D'après le texte extrait, quel principe fondait le régime de protection de l'enfant, et qu'est-ce qui s'y substitue désormais ?

==== Texte extrait ====

A propos de quelques points de droit

Publié le jeudi 7 janvier 2016 , mis à jour le jeudi 7 janvier 2016

Source : https://blogs.mediapart.fr

Auteur  : Lingua

« Le gouvernement a décidé de prendre un certain nombre de mesures réglementaires et légales à l’encontre des mineurs étrangers isolés. Il dispose désormais d’un arsenal administratif et juridique complet pour appliquer sa politique. Il lui a fallu en tout premier lieu changer la nature du régime de protection de l’enfant. L’universalité en était le principe, la discrimination nationale s’y substitue.

Nous considérerons dans ce qui suit non la politique de police pratiquée au jour le jour (refus d’hébergement et de prise en charge, abandon, refoulement, expulsion, relégation dans des camps de fortune) mais la matière de la norme et la production la plus récente du droit.

Jusqu’à l’examen du projet de loi de protection de l’enfant et le vote de la loi portant réforme du droit d’asile, l’abandon était proscrit et l’aide à l’enfance reconnue comme principe intangible. L’Etat se substituait aux parents pour accueillir l’enfant délaissé. La protection s’appliquait à tous les enfants sans distinction d’aucune sorte.Désormais, le traitement des mineurs étrangers se rapproche de celui des majeurs étrangers. Le droit vient entériner ce fait. Les règles administratives qui conditionnent le séjour des mineurs comme des majeurs se rapportent à l’examen unique de leur situation d’étrangers. L’âge, le travail, les liens familiaux, la provenance de pays en guerre ne comptent plus.

==== Données fournies ====

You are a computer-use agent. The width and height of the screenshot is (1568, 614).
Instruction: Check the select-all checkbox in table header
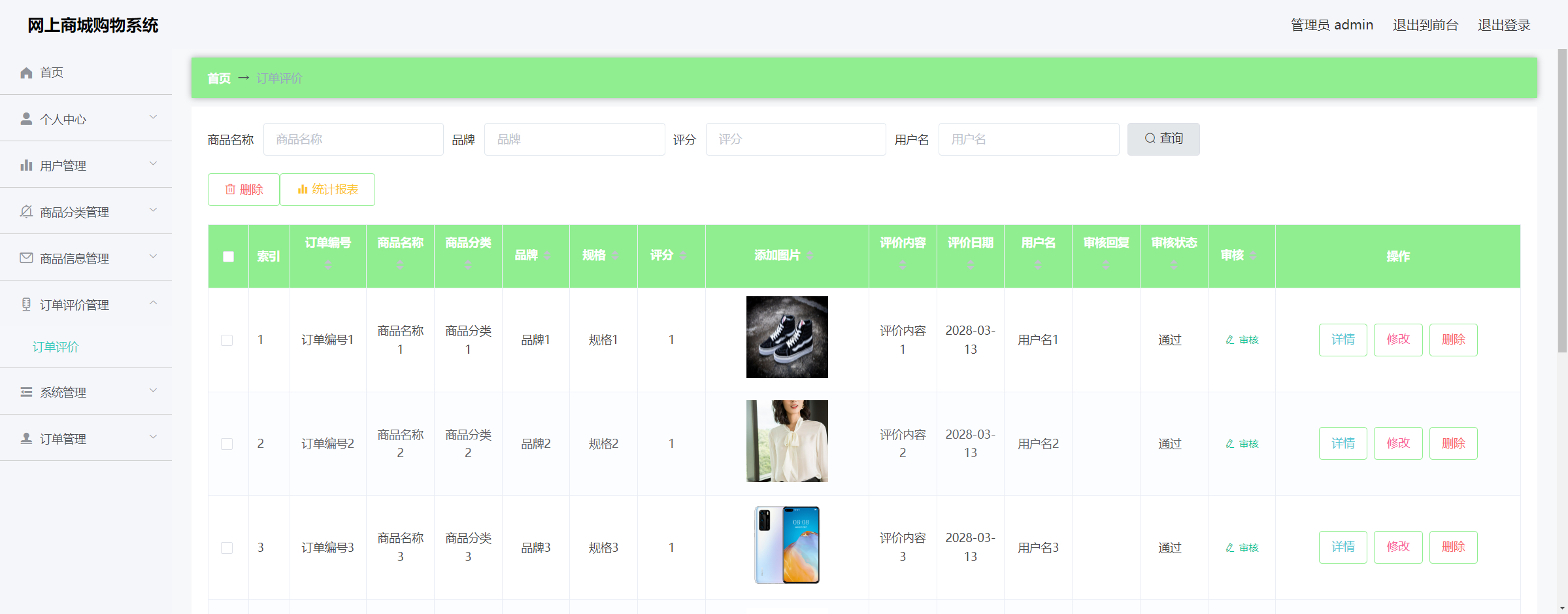pos(228,256)
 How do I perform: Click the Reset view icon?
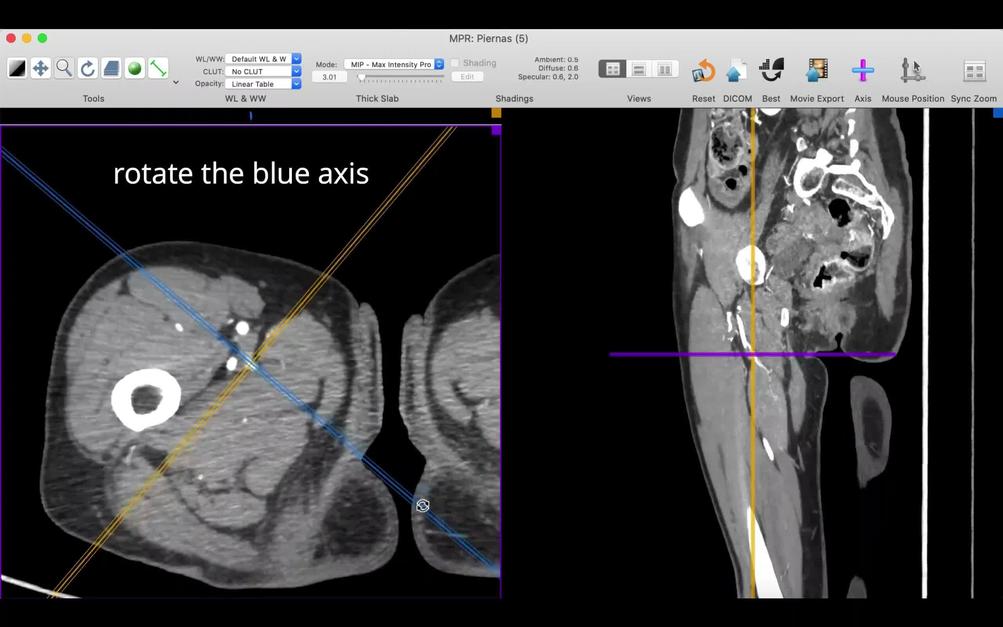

====

» **Réponse attendue**
L'universalité en était le principe, et la discrimination nationale s'y substitue.